E il Movimento delle origini sposa la battaglia. Già nel 2012, quando l’allora presidente di Confindustria Genova lancia l’allarme sul rischio di un «crollo tra dieci anni» del Ponte Morandi e sulla conseguente necessità della costruzione di una nuova autostrada, il consigliere comunale M5S Paolo Putti, proveniente proprio dal comitato No Gronda ed ex candidato sindaco, risponde: «Magari questa persona, prima di utilizzare questo tono un po’ minaccioso - perché dice: “Ci ricorderemo il nome di chi adesso ha detto No!” -, dovrebbe informarsi. Perché dice che il Ponte Morandi crollerà fra 10 anni, ma a noi Autostrade ha detto che per altri cento anni può stare in piedi».
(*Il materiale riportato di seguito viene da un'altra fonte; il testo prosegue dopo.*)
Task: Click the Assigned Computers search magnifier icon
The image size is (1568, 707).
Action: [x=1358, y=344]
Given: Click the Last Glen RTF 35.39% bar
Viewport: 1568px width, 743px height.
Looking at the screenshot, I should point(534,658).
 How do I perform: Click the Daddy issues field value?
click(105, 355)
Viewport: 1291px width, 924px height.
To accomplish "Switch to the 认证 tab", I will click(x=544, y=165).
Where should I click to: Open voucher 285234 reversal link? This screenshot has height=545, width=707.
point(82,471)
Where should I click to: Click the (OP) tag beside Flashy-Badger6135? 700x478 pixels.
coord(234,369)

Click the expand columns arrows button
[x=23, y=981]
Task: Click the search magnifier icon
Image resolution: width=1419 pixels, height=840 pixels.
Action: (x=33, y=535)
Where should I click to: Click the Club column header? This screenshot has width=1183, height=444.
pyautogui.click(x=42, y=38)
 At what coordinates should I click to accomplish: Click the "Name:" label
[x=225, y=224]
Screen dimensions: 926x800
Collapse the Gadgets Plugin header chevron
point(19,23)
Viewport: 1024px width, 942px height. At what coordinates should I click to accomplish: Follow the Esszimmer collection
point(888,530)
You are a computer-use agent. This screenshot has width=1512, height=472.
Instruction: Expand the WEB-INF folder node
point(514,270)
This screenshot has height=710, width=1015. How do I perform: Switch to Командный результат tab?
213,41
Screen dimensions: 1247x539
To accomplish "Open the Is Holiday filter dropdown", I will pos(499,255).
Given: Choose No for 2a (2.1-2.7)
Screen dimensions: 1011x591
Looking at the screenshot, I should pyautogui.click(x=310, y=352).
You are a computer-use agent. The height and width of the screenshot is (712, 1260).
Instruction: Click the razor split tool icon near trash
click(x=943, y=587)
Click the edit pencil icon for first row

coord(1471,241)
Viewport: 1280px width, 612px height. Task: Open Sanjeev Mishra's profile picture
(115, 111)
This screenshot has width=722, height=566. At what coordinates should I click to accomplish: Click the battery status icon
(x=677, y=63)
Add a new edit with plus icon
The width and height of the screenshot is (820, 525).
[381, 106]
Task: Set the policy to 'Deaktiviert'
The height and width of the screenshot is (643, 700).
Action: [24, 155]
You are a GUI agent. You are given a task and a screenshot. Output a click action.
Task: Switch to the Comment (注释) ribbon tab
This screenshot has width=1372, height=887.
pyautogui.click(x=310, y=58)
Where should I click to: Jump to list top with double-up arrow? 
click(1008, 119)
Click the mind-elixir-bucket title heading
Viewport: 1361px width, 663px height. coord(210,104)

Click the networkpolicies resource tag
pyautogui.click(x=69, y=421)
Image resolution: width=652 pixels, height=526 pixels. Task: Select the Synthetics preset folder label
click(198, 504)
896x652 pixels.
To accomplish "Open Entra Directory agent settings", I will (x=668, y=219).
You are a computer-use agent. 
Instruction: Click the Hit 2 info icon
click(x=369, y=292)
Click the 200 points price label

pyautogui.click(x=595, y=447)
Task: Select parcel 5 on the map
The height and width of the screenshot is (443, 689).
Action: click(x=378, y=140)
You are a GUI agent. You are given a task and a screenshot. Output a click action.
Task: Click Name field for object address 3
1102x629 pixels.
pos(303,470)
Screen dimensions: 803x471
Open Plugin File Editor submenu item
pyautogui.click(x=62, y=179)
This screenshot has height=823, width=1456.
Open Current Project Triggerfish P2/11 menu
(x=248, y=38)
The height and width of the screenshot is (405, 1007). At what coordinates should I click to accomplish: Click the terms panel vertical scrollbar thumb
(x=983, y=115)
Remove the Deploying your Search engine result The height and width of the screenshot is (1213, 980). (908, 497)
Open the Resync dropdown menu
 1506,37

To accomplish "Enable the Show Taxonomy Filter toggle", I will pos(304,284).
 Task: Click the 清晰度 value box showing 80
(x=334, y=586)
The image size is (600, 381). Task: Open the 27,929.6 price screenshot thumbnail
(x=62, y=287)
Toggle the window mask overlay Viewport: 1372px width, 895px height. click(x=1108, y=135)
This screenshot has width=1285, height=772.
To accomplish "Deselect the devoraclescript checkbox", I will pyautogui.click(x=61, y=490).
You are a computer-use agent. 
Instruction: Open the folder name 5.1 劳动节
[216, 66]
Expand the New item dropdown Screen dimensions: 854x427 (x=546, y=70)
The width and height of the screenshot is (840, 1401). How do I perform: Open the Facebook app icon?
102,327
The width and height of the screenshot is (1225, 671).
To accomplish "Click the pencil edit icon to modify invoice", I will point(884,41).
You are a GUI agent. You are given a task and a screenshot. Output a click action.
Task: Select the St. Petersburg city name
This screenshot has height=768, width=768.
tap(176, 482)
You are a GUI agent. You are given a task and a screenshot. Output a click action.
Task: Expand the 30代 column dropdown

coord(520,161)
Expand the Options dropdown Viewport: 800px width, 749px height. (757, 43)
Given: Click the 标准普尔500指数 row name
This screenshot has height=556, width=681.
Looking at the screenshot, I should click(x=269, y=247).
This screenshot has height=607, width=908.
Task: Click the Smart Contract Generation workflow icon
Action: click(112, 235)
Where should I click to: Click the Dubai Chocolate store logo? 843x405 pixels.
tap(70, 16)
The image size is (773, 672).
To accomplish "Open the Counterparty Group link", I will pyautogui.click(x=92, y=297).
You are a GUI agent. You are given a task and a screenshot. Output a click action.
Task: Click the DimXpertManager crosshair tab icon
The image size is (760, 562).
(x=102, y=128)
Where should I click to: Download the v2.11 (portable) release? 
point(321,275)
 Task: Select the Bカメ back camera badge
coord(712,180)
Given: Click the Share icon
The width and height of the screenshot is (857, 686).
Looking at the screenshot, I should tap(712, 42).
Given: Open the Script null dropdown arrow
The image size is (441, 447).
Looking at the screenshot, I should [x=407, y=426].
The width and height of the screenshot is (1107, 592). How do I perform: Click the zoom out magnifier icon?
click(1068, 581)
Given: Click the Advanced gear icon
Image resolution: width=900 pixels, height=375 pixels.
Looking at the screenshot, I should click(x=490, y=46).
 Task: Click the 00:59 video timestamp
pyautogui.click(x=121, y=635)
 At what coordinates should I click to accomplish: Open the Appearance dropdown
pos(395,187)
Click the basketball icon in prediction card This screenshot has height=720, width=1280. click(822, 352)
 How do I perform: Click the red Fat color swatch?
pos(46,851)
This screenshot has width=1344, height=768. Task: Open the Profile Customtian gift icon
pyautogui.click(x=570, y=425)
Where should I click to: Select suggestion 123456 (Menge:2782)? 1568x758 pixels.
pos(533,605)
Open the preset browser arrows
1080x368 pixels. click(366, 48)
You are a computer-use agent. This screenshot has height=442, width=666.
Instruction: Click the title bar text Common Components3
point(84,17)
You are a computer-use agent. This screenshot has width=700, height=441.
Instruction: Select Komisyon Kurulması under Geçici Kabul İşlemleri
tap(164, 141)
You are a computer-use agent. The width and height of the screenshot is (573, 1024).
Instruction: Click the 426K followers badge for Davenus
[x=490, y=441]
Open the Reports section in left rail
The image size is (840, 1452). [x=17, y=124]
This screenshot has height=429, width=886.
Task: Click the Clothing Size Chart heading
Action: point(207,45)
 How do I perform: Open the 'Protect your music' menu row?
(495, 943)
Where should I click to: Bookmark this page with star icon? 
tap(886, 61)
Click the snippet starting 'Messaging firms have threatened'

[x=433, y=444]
I nodi si stringono e un anno dopo, ad aprile, sul blog di Beppe Grillo viene messo in risalto un comunicato del comitato di coordinamento No Gronda: «Ci viene poi raccontata, a turno, la favoletta dell’imminente crollo del Ponte Morandi». Ed è lo stesso Grillo, nel 2014, durante la kermesse romana di “Italia 5 Stelle”, a schierarsi apertamente contro il progetto della nuova autostrada: «Dobbiamo fermarli con l’esercito!», urla dal palco. Era il tempo della protesta, della rabbia che catalizzava i voti. Oggi, invece, quelle posizioni sono un bagaglio ingombrante, che mette a disagio gli uomini del Movimento.Tanto da richiedere l’intervento del ministro delle Infrastrutture Danilo Toninelli, che però va su tutte le furie: «Delle polemiche me ne frego altamente. Chi le sta fomentando, in momenti così drammatici, è uno sciacallo».

Il nervosismo è palpabile. «Sì, al tempo forse è stato sottovalutato il pericolo del crollo», concede il sottosegretario alle Infrastrutture Michele Dell’Orco, «ma stiamo parlando di un commento sul blog di Grillo. Non di un esponente di questo governo». Segno, dunque, che il vento potrebbe cambiare ancora. Come testimonia la doppia rimozione del post dei No Gronda sul blog di Grillo e del tweet del deputato M5S Massimo Baroni, in cui si sosteneva la battaglia contro il progetto della nuova autostrada: «No alle grandi opere inutili quando c’è da mettere in sicurezza le opere già esistenti». Tutto passato. Anche perché quel «No» del M5S alla Gronda, dopo il crollo del ponte, non è più scontato: «Dovrà rientrare nell’analisi costi-benefici», sottolinea Dell’Orco. E la valutazione dei tecnici, tra cui figura Marco Ponti, che si era già espresso in maniera critica nei confronti del progetto, «sarà molto più approfondita e potrebbe cambiare».